Unfortunately, he puts his good ideas into the context of the most condescending, insulting, rude argument I’ve ever come across. Nothing is good enough for Mr. N. when it comes to individuality. He’s particularly offensive and wrong when it comes to communities of choice and participatory creativity. For one thing, he hasn’t done his research; tell me one person who thinks that Magic Land is the most important MMORPG out there! But worse, he seems to have the idea that any kind of participation in creative culture is irrevocably tainted by the specter of the eeeevil media. While he thinks that caring about pop culture is a waste of time, he’s even more insulting about things like people filming backyard wrestling leagues. A typical analysis is his discussion of fan fiction, where in a paragraph he concludes that it’s a waste of time, and that the participants are just second-raters, unable to actually compete in the “specialness” market, but who want a small, meaningless way to inject their so-called personality into pop culture, which is really what they care about, anyway.

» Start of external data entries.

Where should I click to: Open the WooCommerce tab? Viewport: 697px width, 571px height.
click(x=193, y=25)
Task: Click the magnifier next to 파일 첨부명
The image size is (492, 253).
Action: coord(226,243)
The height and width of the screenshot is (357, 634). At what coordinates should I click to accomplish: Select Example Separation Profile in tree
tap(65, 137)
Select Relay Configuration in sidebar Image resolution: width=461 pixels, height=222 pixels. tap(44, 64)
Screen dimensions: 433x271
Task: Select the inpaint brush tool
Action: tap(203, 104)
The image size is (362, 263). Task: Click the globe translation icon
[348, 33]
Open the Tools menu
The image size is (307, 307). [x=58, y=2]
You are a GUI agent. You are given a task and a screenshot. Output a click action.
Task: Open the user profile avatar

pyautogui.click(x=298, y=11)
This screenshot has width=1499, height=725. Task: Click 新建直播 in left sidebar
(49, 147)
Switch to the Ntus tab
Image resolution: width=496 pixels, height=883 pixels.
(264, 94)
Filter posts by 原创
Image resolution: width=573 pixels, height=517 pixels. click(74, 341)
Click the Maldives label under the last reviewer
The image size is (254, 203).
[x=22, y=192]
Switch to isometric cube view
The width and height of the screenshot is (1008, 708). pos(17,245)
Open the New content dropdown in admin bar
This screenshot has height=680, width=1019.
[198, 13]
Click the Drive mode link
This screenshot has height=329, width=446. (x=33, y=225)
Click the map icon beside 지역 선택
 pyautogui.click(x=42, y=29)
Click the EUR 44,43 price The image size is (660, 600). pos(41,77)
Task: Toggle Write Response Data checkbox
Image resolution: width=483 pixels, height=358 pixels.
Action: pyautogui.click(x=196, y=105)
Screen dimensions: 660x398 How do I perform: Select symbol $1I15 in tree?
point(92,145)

No, seriously. That’s exactly what he argues. Wanting to be recognized for your talents, or choosing a community where you are welcomed and appreciated, or participating in popular culture in any way? “Specialitis,” and to him that’s a deep insult.

I wonder if you could take the smart parts of his analysis and work them into a more clueful, less insulting argument that takes into account why participatory culture matters (even if some of it is built off pop culture) and why the communities that people form by choice are still meaningful ones. Right now, he seems to be making the argument that the only worthwhile way to be a person is to go live on an isolated rural island, and that’s bullshit, but I bet you could take the argument about people longing for recognition within communities of choice and make a smarter, more realistic argument about it.

It would help to know what he thinks a good community is, and what authentic recognition of people’s internal natures would look like. Of course, I don’t think he knows, which is a big part of the problem.

Grr. I need to go read the last chapter now, and then I really must sleep.